→ Deine Aufgabe:
Bitte entnimm dem Seitenauszug, mit welchem Werkzeug die Tonfeder am Fuß in eine Dreikantform gebracht wird.

→ Seitenauszug:
Einige wichtige von mehreren Tausend Schritten auf dem Weg zur Entstehung dieses uhrmacherischen Meisterwerks:
Feilen der Tonfeder
Die Qualität der Tonfedern bestimmt den Klang des Schlagwerks. Legierung, Härte, Form, Befestigung – für jedes noch so kleine Detail haben die Konstrukteure und Technologen die optimale Lösung gefunden. Hier wird die Feder am Fuß mit einer Diamantfeile in eine Dreikantform gebracht, damit sie beim Anschlag besser schwingen kann.
Rechenmontage
Die drei Rechen des Schlagwerks sind wichtige Elemente zur Steuerung des Stunden-, Viertelstunden- und Minutenschlags. Der hier abgebildete Viertelstundenrechen löst 15, 30 und 45 Minuten nach der vollen Stunde einen bis drei Doppelschläge aus. Er besteht aus gehärtetem Stahl und ist auf der Oberseite mit einem Strichschliff dekoriert.
Schöpfermontage
Die Schöpfer werden von den Zähnen der Rechen ausgelenkt. Sie sind über eine Welle mit den Hämmern verbunden, die dann gegen die Tonfedern schlagen und so den Klang erzeugen. Die Schöpfer sind aus gehärtetem Stahl gefertigt und müssen für einen reinen Ton minutiös von Hand angepasst werden.
Schleifen des Schlagwerkankers
Das Schlagwerk wird von einem separaten Federhaus angetrieben und besitzt ein eigenes Laufwerk mit einer Ankerhemmung, die ein gleichmäßiges Ablaufen des Mechanismus bewirkt. Die Form des Schlagwerkankers ist so komplex, dass seine Konturen nach der maschinellen Herstellung mithilfe einer Messingscheibe und Schleifpaste von Hand angepasst werden.

→ Bereitgestellte Daten:
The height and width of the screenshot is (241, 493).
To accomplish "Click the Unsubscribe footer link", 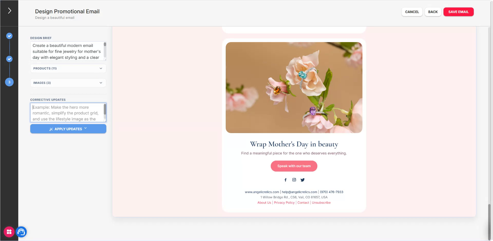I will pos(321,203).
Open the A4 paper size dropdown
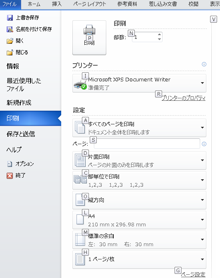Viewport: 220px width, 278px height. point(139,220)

---

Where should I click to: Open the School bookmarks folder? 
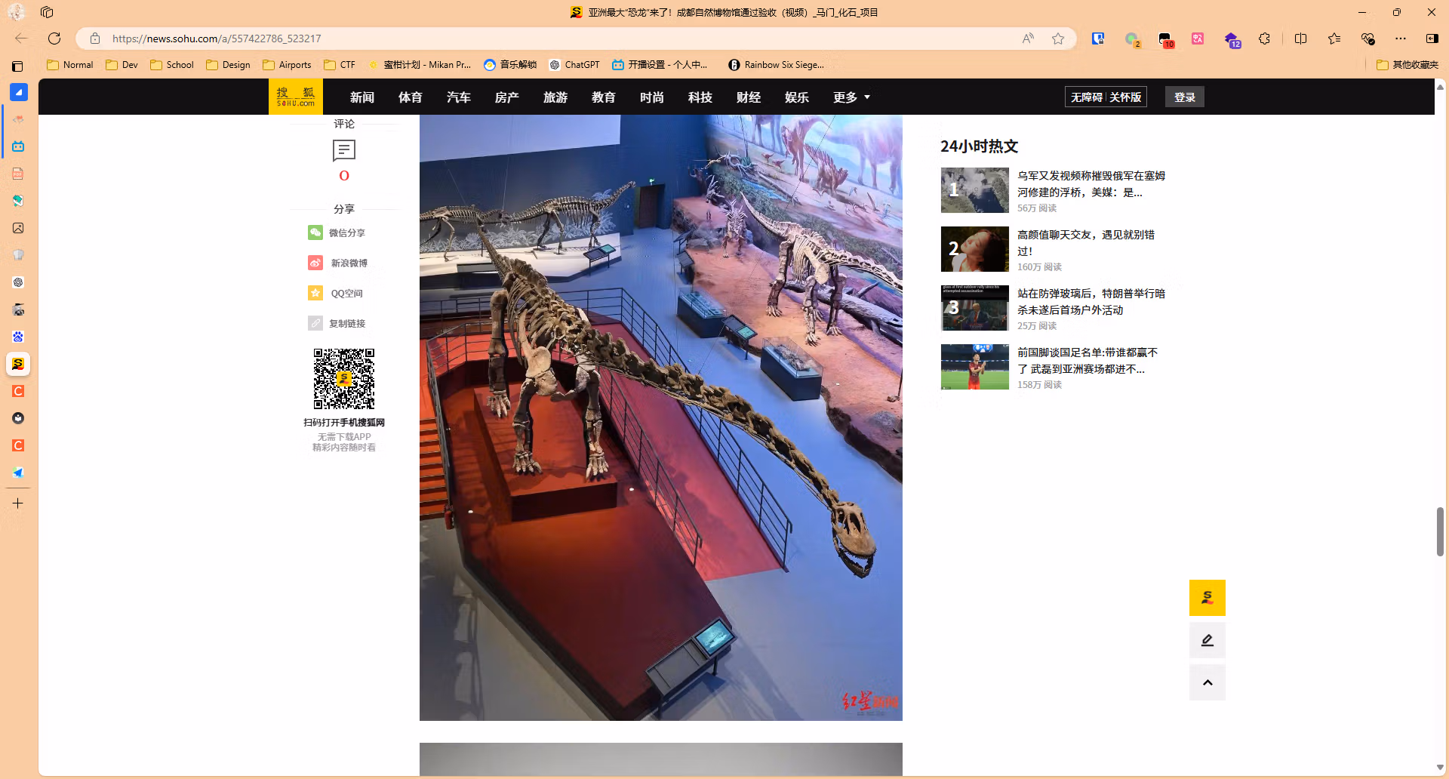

* * *

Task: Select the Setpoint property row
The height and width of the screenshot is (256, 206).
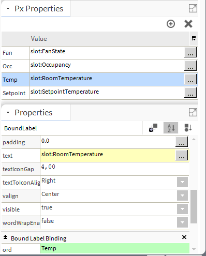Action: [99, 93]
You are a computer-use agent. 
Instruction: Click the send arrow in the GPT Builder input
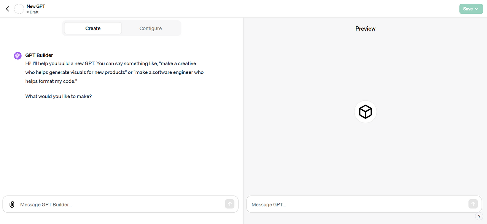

→ Lösung:
Mit einer Diamantfeile.